Task prompt: From the line containing "Task: Select the" down to the line containing "Task: Open Prompt Research in AI Analysis" in the records below, reproduce every line exactly, ends included, and omit all others.

Content starts

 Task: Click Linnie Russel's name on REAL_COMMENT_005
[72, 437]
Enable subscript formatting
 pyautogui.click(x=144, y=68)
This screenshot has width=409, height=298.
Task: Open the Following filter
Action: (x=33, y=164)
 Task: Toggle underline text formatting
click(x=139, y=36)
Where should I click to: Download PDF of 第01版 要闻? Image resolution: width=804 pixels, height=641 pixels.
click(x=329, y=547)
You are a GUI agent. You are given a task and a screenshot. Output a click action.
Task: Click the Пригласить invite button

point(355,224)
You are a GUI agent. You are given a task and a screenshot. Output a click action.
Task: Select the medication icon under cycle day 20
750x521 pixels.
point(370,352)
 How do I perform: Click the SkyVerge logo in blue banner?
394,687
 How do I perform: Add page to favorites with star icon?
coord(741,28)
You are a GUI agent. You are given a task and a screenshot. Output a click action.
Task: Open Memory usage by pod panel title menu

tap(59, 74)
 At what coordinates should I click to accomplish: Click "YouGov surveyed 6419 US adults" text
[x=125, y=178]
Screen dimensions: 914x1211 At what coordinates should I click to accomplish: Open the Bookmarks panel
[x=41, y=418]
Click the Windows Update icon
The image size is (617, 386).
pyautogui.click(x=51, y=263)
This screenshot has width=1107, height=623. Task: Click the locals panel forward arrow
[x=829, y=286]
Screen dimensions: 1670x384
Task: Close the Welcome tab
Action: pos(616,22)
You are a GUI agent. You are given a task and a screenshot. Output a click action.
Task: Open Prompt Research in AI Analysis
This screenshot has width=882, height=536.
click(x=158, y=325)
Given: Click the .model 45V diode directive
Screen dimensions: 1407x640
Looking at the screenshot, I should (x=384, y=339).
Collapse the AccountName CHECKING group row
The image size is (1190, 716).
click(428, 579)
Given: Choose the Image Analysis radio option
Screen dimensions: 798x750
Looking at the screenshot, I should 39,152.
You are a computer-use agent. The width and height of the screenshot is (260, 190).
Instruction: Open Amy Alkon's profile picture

Content ends

Expected output:
Task: Select the medication icon under cycle day 20
750x521 pixels.
point(370,352)
 How do I perform: Click the SkyVerge logo in blue banner?
394,687
 How do I perform: Add page to favorites with star icon?
coord(741,28)
You are a GUI agent. You are given a task and a screenshot. Output a click action.
Task: Open Memory usage by pod panel title menu

tap(59, 74)
 At what coordinates should I click to accomplish: Click "YouGov surveyed 6419 US adults" text
[x=125, y=178]
Screen dimensions: 914x1211 At what coordinates should I click to accomplish: Open the Bookmarks panel
[x=41, y=418]
Click the Windows Update icon
The image size is (617, 386).
pyautogui.click(x=51, y=263)
This screenshot has width=1107, height=623. Task: Click the locals panel forward arrow
[x=829, y=286]
Screen dimensions: 1670x384
Task: Close the Welcome tab
Action: pos(616,22)
You are a GUI agent. You are given a task and a screenshot. Output a click action.
Task: Open Prompt Research in AI Analysis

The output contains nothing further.